Renouvellement des générations
Créée en 2005 dans le sillage du Conseil français du culte musulman, l’aumônerie musulmane a également voulu organiser son pèlerinage cinq ans plus tard, cette fois à la Mecque. “La création de l’aumônerie musulmane et la mise en place d’un pèlerinage peu de temps après nous a forcément interloqué, à l’époque, se souvient le général François Chauvancy. Il était simple d’y lire une bienveillance du politique, qui était liée à deux réalités : un souci d’équité par rapport aux autres confessions et la reconnaissance de la présence de soldats musulmans dans les rangs.”
En l’absence de statistiques religieuses dans l’armée – celles-ci sont interdites – leur proportion est généralement estimée être la même que dans la population générale. “Il fallait donc adapter l’organisation à la réalité”, poursuit le général Chauvancy. A partir de 2010, une centaine de soldats français partent donc en Arabie saoudite, lors d’un voyage organisé par l’association de soutien à l’aumônerie musulmane au profit des militaires et de leurs familles. “Les militaires-pèlerins devront prendre une permission pour se rendre à la Mecque et payeront leur voyage.
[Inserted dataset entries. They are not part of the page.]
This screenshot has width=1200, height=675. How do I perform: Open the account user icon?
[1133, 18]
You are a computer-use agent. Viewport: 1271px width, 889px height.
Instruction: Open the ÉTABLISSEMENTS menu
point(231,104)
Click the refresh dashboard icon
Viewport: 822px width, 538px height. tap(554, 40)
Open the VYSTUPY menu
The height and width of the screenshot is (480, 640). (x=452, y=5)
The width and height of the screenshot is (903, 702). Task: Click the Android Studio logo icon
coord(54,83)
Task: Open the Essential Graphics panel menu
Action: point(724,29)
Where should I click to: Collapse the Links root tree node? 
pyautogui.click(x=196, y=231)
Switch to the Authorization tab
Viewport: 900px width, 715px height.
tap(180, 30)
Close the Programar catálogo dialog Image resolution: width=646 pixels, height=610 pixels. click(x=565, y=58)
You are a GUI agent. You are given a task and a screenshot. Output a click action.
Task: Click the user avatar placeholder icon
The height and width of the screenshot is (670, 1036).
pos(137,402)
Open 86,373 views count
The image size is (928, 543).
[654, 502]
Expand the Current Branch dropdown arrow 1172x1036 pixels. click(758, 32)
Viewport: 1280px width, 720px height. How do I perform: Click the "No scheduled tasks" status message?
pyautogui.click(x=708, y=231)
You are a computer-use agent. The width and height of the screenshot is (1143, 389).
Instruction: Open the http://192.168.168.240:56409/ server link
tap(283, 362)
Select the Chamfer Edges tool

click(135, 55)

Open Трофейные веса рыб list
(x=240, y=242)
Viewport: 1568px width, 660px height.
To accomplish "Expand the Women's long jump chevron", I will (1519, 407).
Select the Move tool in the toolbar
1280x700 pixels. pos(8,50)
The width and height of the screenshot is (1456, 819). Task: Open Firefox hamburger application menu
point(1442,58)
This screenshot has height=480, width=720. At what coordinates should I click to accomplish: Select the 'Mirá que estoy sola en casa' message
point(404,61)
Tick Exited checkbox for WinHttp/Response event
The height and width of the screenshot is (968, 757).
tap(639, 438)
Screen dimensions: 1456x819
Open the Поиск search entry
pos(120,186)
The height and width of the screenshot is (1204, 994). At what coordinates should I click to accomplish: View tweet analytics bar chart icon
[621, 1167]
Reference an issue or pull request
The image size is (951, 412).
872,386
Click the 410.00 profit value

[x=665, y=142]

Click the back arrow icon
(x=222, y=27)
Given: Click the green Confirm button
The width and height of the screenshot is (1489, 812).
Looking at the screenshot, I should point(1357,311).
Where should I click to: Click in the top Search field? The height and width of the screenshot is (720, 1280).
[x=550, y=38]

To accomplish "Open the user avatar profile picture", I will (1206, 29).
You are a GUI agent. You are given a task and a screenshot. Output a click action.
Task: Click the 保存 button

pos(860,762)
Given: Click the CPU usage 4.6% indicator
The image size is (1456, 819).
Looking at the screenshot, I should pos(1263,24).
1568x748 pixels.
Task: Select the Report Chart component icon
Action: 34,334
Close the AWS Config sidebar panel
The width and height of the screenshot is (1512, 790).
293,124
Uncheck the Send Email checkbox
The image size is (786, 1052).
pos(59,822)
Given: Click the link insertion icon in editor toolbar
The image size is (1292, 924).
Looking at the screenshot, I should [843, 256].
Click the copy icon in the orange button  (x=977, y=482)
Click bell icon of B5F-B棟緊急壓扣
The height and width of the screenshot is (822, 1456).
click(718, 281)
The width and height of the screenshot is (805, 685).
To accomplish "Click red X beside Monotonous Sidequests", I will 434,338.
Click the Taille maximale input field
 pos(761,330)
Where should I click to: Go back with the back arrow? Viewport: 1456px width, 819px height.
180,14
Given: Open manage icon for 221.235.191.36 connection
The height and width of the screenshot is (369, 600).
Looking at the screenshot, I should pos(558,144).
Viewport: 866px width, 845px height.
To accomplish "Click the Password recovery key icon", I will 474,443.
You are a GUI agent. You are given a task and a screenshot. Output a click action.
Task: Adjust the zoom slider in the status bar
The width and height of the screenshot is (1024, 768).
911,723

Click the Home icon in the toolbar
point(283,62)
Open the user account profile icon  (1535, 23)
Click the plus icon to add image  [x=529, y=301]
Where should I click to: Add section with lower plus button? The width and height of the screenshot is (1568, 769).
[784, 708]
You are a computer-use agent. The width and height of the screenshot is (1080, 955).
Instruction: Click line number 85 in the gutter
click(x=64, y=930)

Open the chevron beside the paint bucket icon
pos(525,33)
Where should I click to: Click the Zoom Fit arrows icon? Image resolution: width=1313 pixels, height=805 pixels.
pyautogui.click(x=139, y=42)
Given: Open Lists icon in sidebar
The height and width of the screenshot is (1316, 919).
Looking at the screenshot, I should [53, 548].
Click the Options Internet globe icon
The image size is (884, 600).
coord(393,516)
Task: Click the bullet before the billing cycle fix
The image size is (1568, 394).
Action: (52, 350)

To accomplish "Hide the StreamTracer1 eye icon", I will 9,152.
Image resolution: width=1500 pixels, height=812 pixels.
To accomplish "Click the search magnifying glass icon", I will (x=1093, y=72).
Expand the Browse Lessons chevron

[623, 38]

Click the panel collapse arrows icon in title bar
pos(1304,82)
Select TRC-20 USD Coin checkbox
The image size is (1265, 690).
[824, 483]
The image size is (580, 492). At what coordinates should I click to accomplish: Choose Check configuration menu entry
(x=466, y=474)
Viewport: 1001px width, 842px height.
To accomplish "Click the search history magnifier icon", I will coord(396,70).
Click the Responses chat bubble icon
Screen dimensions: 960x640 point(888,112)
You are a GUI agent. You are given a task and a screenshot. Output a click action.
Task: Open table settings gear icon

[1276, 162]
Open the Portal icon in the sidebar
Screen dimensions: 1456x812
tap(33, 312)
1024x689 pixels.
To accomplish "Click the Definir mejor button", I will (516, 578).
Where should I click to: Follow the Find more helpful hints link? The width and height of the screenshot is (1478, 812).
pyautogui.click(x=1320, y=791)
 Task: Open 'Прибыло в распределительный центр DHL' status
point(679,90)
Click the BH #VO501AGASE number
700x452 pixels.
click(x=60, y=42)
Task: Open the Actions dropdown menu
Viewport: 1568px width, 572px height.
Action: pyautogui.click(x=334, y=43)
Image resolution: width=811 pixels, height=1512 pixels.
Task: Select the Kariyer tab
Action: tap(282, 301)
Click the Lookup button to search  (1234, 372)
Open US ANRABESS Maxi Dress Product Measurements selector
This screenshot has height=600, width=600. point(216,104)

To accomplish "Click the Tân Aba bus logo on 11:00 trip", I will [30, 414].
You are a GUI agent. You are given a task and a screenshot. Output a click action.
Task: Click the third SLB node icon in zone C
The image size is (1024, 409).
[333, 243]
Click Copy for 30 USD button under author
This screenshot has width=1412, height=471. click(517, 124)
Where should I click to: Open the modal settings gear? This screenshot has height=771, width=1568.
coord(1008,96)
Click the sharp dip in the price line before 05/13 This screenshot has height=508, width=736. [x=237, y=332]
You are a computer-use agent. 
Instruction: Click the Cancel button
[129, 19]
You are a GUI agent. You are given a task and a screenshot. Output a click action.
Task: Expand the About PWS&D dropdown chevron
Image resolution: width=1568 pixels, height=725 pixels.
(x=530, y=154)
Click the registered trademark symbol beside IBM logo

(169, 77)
En aucun cas, l’armée ne mettra un avion à leur disposition ; le ministère de la Défense ne déboursera rien”, explique en 2009 dans Le Monde l’aumônier militaire en chef du culte musulman de l’époque, Abdelkader Arbi. L’initiative s’arrête toutefois peu avant que la pandémie de Covid n’éclate. Elle n’a pas repris depuis, principalement pour des raisons techniques. L’Arabie saoudite impose désormais aux pèlerins des pays occidentaux de passer par une application d’Etat, Nusuk, pour organiser leur voyage. Ce que l’aumônerie militaire musulmane ne veut pas faire. “Aujourd’hui les pèlerinages à la Mecque ne sont pas encore d’actualité”, explique Nadir Mehidi, son successeur. Pas encore, mais ils le seront peut-être bientôt.
A l’heure où la question du recrutement se pose avec plus d’acuité que jamais – il manquait 2 000 nouveaux engagés en 2023, alors que l’armée doit attirer 16 000 nouveaux soldats pour assurer le renouvellement des générations -, les armées comptent sur le facteur de cohésion que représentent les aumôniers. Les pèlerinages, bien que prisés par une minorité – les 5 000 soldats du PMI de Lourdes sont une goutte d’eau dans les 200 000 effectifs de l’armée française – et méconnus du grand public, ont de beaux jours devant eux.